Urban hospitals in Oregon lose hundreds of employees over mandate but largely adjust

A nurse tends to a patient in intensive care in Saint Alphonsus Medical Center’s Ontario Hospital. (Malheur Enterprise/LILIANA FRANKEL)

Oregon’s urban hospitals have lost hundreds of employees and some have consolidated services over the state’s vaccine mandate but they’re continuing to admit patients, perform necessary surgeries and conduct lab tests, they reported on Monday.

Rural hospitals, which play a bigger role in their communities, have dealt with the mandate by largely accepting claims from employees that they should be exempt for religious or medical grounds.

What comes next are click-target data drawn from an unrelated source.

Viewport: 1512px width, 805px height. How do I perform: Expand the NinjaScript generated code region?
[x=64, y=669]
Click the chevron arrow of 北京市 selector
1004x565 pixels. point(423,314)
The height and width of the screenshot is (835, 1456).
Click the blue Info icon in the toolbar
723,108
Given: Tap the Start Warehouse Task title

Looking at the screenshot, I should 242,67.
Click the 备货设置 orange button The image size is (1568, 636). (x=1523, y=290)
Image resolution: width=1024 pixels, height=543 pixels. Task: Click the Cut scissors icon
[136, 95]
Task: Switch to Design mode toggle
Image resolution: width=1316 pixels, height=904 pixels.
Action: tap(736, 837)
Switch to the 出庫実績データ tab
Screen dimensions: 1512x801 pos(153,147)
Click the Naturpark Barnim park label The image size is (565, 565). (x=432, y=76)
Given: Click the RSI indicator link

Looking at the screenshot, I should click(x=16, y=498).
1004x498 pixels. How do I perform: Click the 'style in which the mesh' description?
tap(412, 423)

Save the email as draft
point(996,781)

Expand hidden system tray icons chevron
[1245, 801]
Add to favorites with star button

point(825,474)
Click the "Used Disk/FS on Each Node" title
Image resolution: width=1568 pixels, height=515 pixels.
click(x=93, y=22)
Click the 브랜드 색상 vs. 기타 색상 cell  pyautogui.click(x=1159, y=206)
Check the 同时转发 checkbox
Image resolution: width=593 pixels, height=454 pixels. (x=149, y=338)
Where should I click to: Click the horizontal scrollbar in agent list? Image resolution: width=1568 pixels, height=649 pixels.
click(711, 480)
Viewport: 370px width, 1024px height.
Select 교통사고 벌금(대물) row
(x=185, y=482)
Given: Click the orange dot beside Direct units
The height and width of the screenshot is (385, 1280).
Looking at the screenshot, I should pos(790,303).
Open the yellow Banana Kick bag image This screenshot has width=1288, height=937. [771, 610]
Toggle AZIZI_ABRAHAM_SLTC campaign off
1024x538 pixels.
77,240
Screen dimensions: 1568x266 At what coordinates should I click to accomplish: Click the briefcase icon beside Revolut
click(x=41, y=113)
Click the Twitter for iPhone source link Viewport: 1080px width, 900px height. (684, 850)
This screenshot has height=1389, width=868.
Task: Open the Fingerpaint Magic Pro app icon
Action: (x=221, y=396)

Though some patients might face longer wait times during a busy day in an emergency room or for a non-urgent procedure, the impact of the mandate is likely to be invisible for most patients, health experts predicted.

The Oregon Health Authority said in an email that it is “not seeing evidence there will be a large number of vacancies in health care staffing” after Monday’s deadline.

“We are hearing from health care partners that the number of vaccinated health care workers continues to rise with many health care systems reporting more than 90% of their staff vaccinated,” a spokeswoman said in a statement. “That said, we don’t yet know the full impact of the vaccination requirement on the state’s health care workforce, and won’t for at least the next several days to a week.”

The agency has asked employers to give staff flexibility in getting vaccinated or requesting an exemption. 

“Staff can be asked to work remotely, take vacation time or unpaid leave until they have met the vaccination requirement. We also encourage employers to keep at it, and encourage their employees to complete vaccination,” an agency spokeswoman said.

Monday’s mandate, which applies to health care staff, school employees and volunteers and state employees, was declaredin August to curtail the surge of the Delta variant which sparked the biggest spike in hospitalizations and death since the pandemic began.

The mandate prodded many health care workers to get inoculated with the Pfizer, Moderna or Johnson & Johnson vaccines.

“The vaccination requirement worked,” Legacy Health said in a statement.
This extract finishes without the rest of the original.